El segundo patronato se establecería en la segunda década del siglo XVII cuando Luis Maldonado dió a las monjas 30 mil pesos para edificar una nueva iglesia reclamando para sí el patronato. El templo de las jerónimas se inauguró hasta 1626 y fue dedicado a San Jerónimo y a Santa Paula, obteniendo el nombre del primero y no el de Nuestra Señora de la Expectación, siendo el que habían pensando para él sus fundadores.
VIDA CONVENTUAL
El ingreso al convento debía ser autorizado por el Arzobispo o su representante y como no se trataba de una orden mendicante, las novicias eran españolas o criollas y debían pagar una dote de 3 mil pesos. Al profesar, la joven se comprometía, por el resto de su vida, a guardar los votos de pobreza, castidad, obediencia y clausura.
Según las reglas tenían obligación de realizar alguna ocupación común, es decir, ejecutar diariamente algún trabajo en una sala especial, la de labor, con toda la comunidad.
Podían las monjas tener cama, colchón, almohada «de lienzo o de cáñamo», más no sábanas.

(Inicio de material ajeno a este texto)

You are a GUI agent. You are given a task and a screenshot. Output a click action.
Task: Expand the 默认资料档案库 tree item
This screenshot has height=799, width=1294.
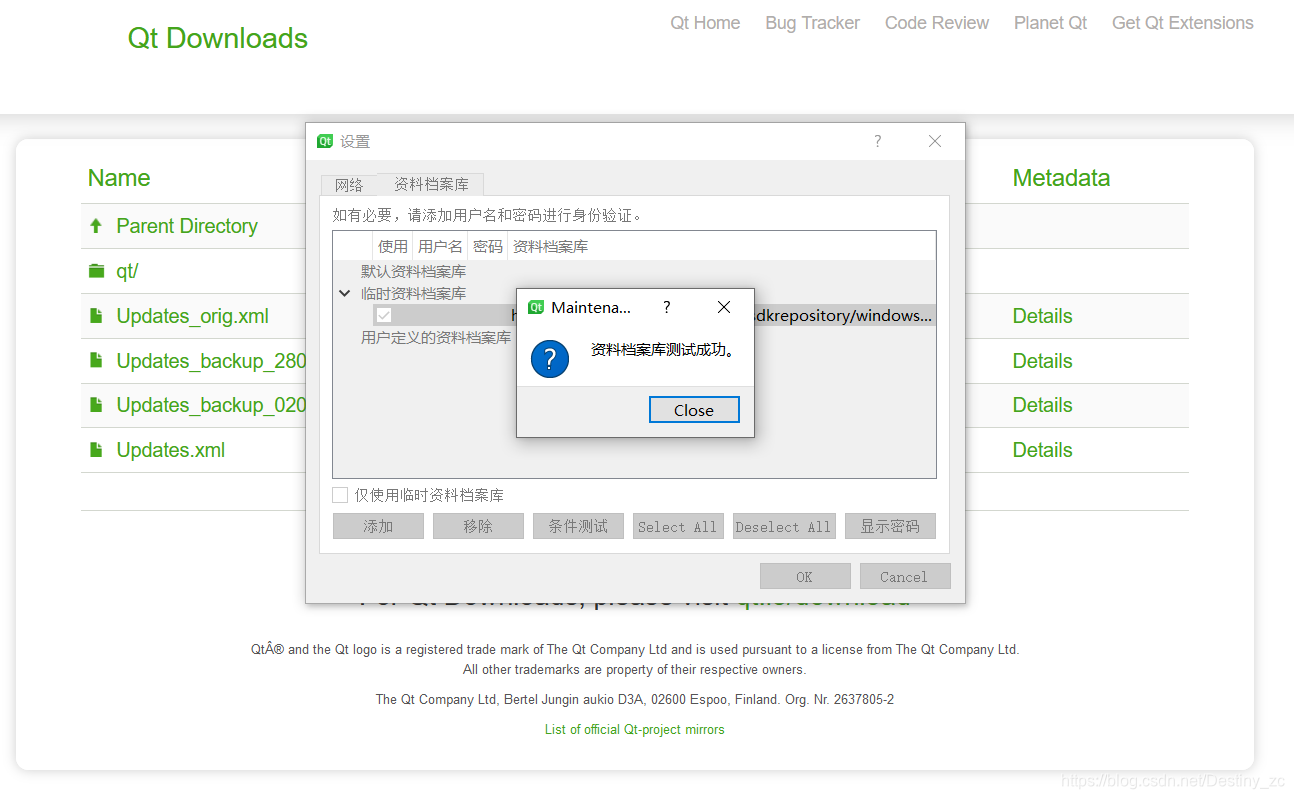pos(414,271)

Con permiso de la priora podían tener multitud de utensilios especiales: libros, imágenes etc.
Cuando alguna monja infringía la regla, si la falta era leve, la priora dictaba un castigo muy sencillo, como rezar ciertas oraciones, confesar su falta frente a la comunidad reunida, etc. pero si la falta era grave se castigaba con la cárcel, ésta con todos «los aparejos de las prisiones» para que «la que no cumpla lo que debe por amor, sea obligada a cumplirlo por temor».

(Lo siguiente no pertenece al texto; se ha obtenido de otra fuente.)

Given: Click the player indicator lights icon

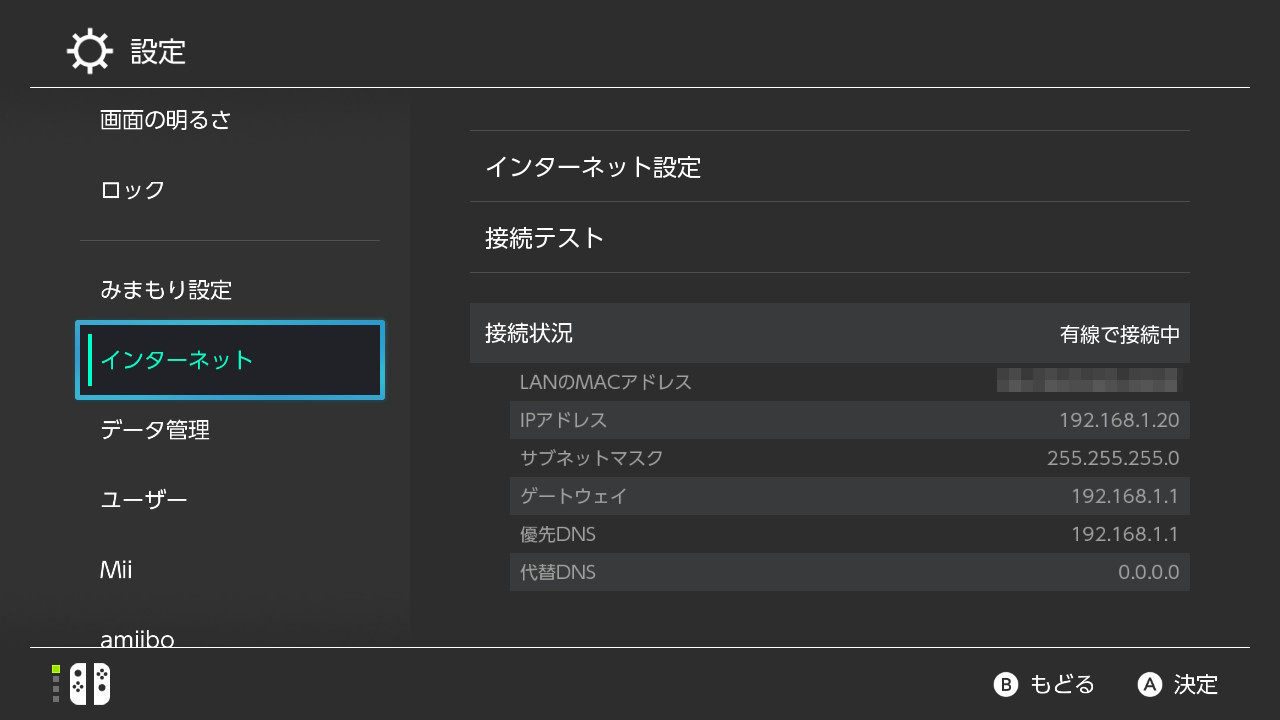Looking at the screenshot, I should click(x=56, y=684).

En el convento había dos correctoras, una procuradora – la que proveía a las monjas de lo que necesitaban para su diario sustento-; cinco definidoras, que resolvían los asuntos dudosos; una hebdomaria que dirigía los rezos y los cantos y una contadora encargada de los negocios temporales. Había también un mayordomo seglar que arreglaba los asuntos de las monjas fuera del monasterio y dos hermanas depositarias que eran las encargadas de guardar el dinero en arcas especiales, teniendo que dar cuenta a la superiora de los gastos anualmente. Había también puestos menores: archivera, bibliotecaria, tornera, sacristana y portera, por ejemplo.
La superiora, ya que el convento estaba sujeto a la regla agustina, era elegida por mayoría de votos y duraba en su puesto tres años, siendo la de mayor responsabilidad en el convento. En cuanto a rango le seguía la vicaria que era también electa por mayoría.
Respecto a las ocupaciones en el claustro, por la regla, las hermanas se hallaban obligadas a rezar el Oficio Divino, a asistir a misa y a la ocupación comunitaria en la sala de labor. Aunque los rezos les ocupaban la mayor parte del día, los ratos libres los dedicaban a labores domésticas – pocas, porque tenían criadas a su servicio- y a la actividad que cada una prefiriese, por ejemplo, la cocina, especialmente en su faceta de dulcería, llegando a tener el convento verdadera fama por las golosinas que hacían. Otra ocupación importante fue la enseñanza de niñas. Anexo al Convento de San Jerónimo, pero formando aparte de él, existió un famoso Colegio de Niñas, donde multitud de pequeñas fueron instruidas en las ciencias humanas y divinas. Estas eran admitidas a la edad de siete años y quedaban como internas hasta haber completado su educación, momento en el que volvían a casa. Esto, por supuesto si no querían abrazar la fé religiosa.